Of course, Pepys fancied himself an epicurean with great taste in food and drink. He was prone to sing the joys of excess in his gustatory feats. The online Pepys “encyclopedia” gathers his many references to food and drink in an impressive searchable list. But lobsters also lurk in the corners of many other early modern documents: their name is defined in multilingual dictionaries, mentioned in descriptions of Virginia and the East Indies, numbered among delicacies in chronicle accounts of banquets, and cataloged among beasts of sea and land. The lobster’s notable red hue when boiled is used to describe flushed faces. “Lobster” is the favored insult of a surly sea captain in an anonymous play.
For an gourmand like Pepys, lobster was both notable and quotidian. Pepys was able to purchase fresh lobster in London markets because earlier in the century English fishing fleets had adopted the Dutch practice of using “smacks,” or well vessels, to keep fish alive while en route from the sea to the market. It was a meal worth mentioning, like a tasty dish of rabbit or oysters, but a loss to leave such delicious shellfish in a hired coach. The crustacean’s purported effect as an aphrodisiac was its most exotic property and perhaps inspired Pepys to couple lobster and lust on at least one occasion....MORE
The Diary of Samuel Pepys blog has the daily entries; we're now past the 1665 epidemic stage of the plague and coming up on the events of September, 1666.

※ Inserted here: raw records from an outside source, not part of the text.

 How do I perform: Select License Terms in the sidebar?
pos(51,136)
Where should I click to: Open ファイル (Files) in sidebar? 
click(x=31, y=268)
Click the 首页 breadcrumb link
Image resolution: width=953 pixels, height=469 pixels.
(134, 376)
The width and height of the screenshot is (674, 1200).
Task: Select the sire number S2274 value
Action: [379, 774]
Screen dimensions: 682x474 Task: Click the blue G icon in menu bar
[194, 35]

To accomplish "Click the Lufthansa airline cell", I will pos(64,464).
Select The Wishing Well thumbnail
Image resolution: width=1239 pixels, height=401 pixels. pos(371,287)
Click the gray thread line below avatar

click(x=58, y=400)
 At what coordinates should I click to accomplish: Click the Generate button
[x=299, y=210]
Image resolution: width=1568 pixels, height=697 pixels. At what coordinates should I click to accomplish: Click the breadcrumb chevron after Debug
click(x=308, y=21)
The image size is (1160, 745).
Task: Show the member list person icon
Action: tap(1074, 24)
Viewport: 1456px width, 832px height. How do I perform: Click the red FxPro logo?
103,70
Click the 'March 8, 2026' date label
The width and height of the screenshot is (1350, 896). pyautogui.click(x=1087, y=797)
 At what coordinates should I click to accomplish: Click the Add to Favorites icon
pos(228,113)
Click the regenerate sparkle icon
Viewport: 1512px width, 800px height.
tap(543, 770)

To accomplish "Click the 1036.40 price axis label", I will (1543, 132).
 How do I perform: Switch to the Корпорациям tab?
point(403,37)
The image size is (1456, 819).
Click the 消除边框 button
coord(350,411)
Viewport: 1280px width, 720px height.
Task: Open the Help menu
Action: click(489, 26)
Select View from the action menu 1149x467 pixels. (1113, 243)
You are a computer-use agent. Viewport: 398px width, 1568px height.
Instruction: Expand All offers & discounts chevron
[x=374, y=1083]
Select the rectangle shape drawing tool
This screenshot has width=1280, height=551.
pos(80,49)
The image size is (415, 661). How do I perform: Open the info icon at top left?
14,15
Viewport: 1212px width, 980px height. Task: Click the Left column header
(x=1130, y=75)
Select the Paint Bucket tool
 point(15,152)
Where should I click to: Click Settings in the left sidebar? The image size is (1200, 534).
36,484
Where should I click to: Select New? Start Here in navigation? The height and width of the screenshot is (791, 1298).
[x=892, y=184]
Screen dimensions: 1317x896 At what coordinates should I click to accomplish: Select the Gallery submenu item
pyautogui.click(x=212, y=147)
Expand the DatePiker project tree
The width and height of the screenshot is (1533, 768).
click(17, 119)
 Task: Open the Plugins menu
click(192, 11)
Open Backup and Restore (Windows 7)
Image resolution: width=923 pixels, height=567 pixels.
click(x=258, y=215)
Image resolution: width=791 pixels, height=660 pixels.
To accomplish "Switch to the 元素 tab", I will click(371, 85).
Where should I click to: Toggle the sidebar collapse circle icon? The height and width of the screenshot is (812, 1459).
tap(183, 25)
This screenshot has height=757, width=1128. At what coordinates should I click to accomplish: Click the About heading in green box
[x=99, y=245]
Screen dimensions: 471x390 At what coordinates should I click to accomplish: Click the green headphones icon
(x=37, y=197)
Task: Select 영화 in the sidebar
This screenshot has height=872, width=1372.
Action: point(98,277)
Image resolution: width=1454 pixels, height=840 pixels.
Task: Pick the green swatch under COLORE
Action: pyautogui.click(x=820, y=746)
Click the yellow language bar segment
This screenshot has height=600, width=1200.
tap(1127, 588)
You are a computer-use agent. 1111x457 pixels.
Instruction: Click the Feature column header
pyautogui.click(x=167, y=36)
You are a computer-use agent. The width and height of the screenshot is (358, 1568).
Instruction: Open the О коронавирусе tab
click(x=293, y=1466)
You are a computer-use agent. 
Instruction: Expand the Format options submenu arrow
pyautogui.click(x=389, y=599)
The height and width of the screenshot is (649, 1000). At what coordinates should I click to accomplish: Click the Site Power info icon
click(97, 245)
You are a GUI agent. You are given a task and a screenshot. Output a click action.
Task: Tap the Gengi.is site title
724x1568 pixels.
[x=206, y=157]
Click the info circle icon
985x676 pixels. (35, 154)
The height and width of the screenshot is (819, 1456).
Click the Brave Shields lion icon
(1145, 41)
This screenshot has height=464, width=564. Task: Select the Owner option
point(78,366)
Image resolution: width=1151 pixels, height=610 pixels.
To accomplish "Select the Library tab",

Here's the complete June 13th entry.
In September 2022 we updated the Pepys collection with: "An Entry From Samuel Pepys Diary, Thursday 28 September 1665"
And one other note on lobsters, from 2024 when greenhouse gas emissions created by powering data centers was a topic of much discussion:
"AMD And Nvidia Will Boil The Oceans"
It has been said that to the lobsters in the kitchens, the sinking of the Titanic seemed like a miracle.
And now, for their progeny generations later it may all prove to have been a cruel hoax....
Which ended with an investment tip:
So, long electricity producers and butter it is.